For the Chamber, corporate America’s biggest lobbying force in Washington, that lack of support is a cause for worry, said Stan Anderson, managing director of its Campaign for Free Enterprise.
“We need to do a better job of explaining the economic system in the United States and how it is working,” Anderson said in an interview. “We have been looking at anecdotal information that there was a misunderstanding of capitalism.”
‘Big Business, Big Government’
Anderson said Americans’ support for the term “free enterprise,” which was viewed positively by 78 percent of the respondents, may show that they just oppose any “-isms.”
Charles Derber, a sociologist at Boston College, says the results show the public’s unhappiness with the ties between “big business and big government,” exemplified by the multi-billion dollar bailout of banks in 2008.
“When people say they are down on capitalism, they mean they are down on corporate capitalism,” Derber, author of books including, “People Before Profit,” said in an interview. “They see capitalism as it exists here as anything but a free market.”
A Gallup poll in April found that 52 percent of those surveyed had a positive assessment of capitalism and 37 percent a negative view.
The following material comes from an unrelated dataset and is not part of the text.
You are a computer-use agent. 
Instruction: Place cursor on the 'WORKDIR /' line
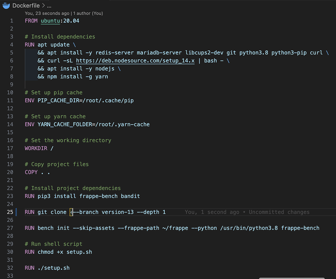pyautogui.click(x=39, y=148)
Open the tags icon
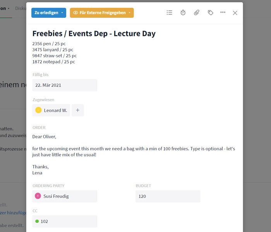Image resolution: width=271 pixels, height=232 pixels. pos(210,13)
Socialism had a 29 percent positive assessment.
“Reaction to ‘capitalism’ is lukewarm among many demographic groups,” Gallup editor Frank Newport wrote May 4. “Fewer than half of young people, women, people with lower incomes and those with less education react positively” to the term, he wrote.
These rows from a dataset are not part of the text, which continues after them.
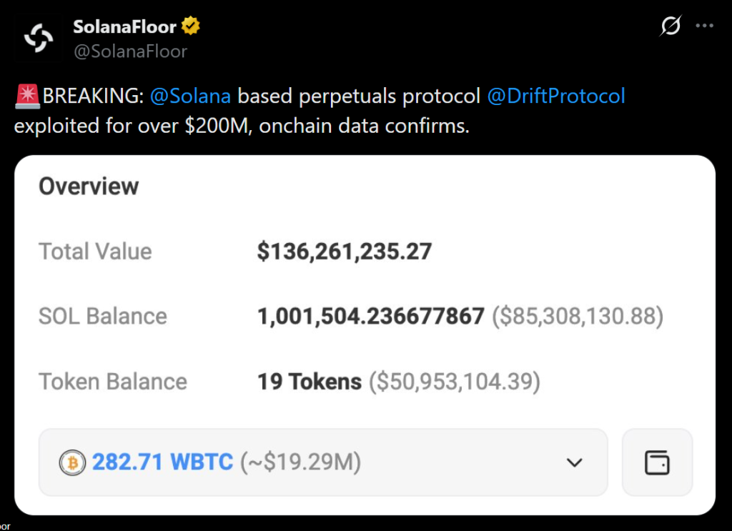Viewport: 732px width, 531px height.
Task: Open the 282.71 WBTC token dropdown
Action: [323, 462]
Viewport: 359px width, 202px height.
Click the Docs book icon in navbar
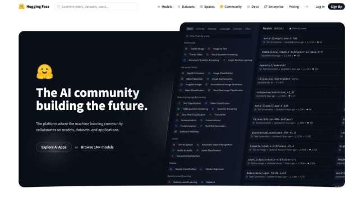[x=248, y=7]
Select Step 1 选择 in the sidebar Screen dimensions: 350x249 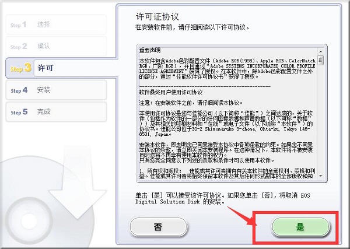point(56,24)
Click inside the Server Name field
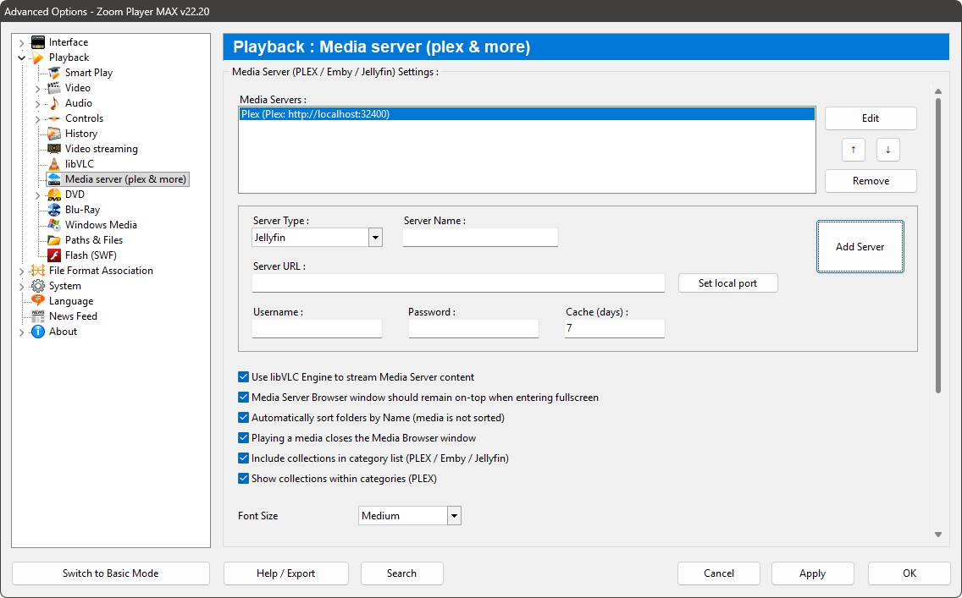Image resolution: width=962 pixels, height=598 pixels. 480,237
“It is a reasonable hypothesis that in the midst of the current downturn and the visibility of the corporate excesses that negative assessments of capitalism have increased,” Newport said today in an interview. Gallup hadn’t polled about the term before, he said.
In addition to the findings on capitalism, the Chamber’s poll found that 43 percent of those surveyed said the Obama administration’s policies are making the economy worse compared with 23 percent believing it is making it better.
“There is a major trust deficit,” Lombardo said.